Intelligence Oversight Deflected by Appropriators
Updated below
The efficacy of intelligence oversight in the Senate has been drastically undermined by procedural hurdles that enable the Defense Appropriations Subcommittee to overrule actions taken by the Senate Intelligence Committee, Senators complained earlier this month. To remedy this concern, a new bill has been introduced that would transfer budget appropriations authority to the Intelligence Committee.
This year, the Senate Intelligence Committee presented “four major oversight initiatives in its [authorization] bill,” said Sen. Christopher S. Bond (R-MO) (pdf) at a Committee hearing on November 13. But in each case, “actions by the appropriations committee were completely dissimilar.”
A Memorandum of Agreement between the Committees that was supposed to improve coordination between the authorizers and the appropriators has failed in every significant respect, he said.
In a written statement, Sen.
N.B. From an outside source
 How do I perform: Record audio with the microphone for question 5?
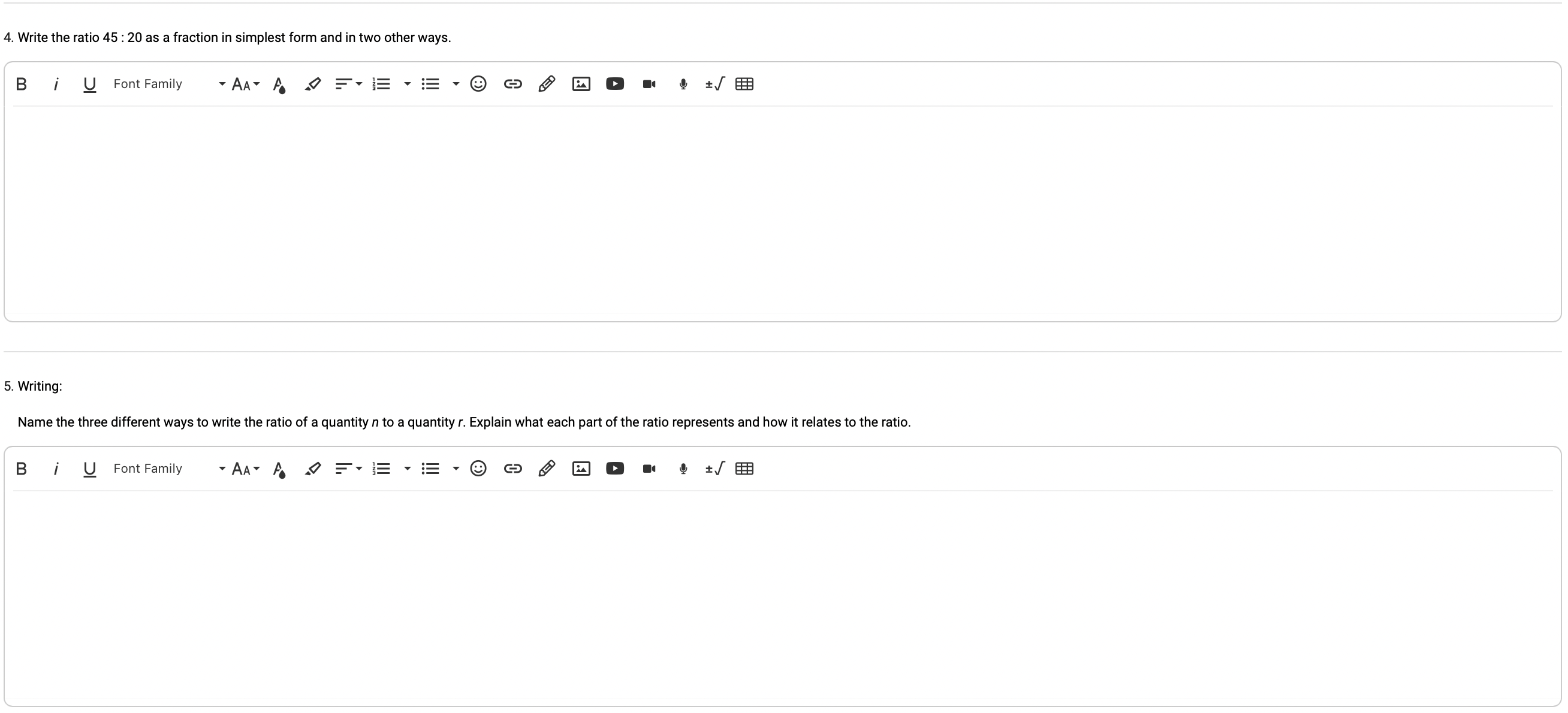coord(682,469)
Bond referred obliquely to several attempted actions by the Intelligence Committee that had been overridden by appropriators to the detriment of national policy.
For example, because of resistance from appropriators, “It took until recent time to end a program that, at the least, should have been terminated a few years ago. Unfortunately, all told, the loss to the taxpayers is astronomical, in the billions of dollars.” This appears to be a reference to the Future Imagery Architecture MISTY satellite program (thanks to Jeff Richelson for the correction).
See Senator Bond’s November 13 statement here.
Related statements and testimony from the SSCI hearing on intelligence oversight are here.
The proposed Senate Resolution 375 that would grant appropriation authority to the Intelligence Committee is here.
The recent decision to declassify the annual budget of the National Intelligence Program now makes it possible to remove the intelligence budget from concealment in the defense budget and to appropriate it independently, thereby strengthening oversight and accountability.
For this and other reasons, budget declassification is the most important involuntary public disclosure of intelligence information at least since declassification of the August 6, 2001 President’s Daily Brief item “Bin Laden Determined to Strike in U.S” (pdf).
But significantly, the intelligence oversight committees, which have been criticized for ineffective leadership on several controversial policy fronts, did not play a leading role in intelligence budget disclosure either.
Update and Correction: Although the intelligence budget disclosure requirement was not successfully enacted in previous Intelligence Authorization Acts, members of the Intelligence Committee did help ensure its acceptance in the bill implementing the 9/11 Commission recommendations. See this October 30 news release from Sen. Kit Bond, “Bond Praises Release of Intelligence Community’s Budget” (pdf). Senator Bond also expressed his support for declassification of top-line budget figures from past years, a task that remains to be accomplished.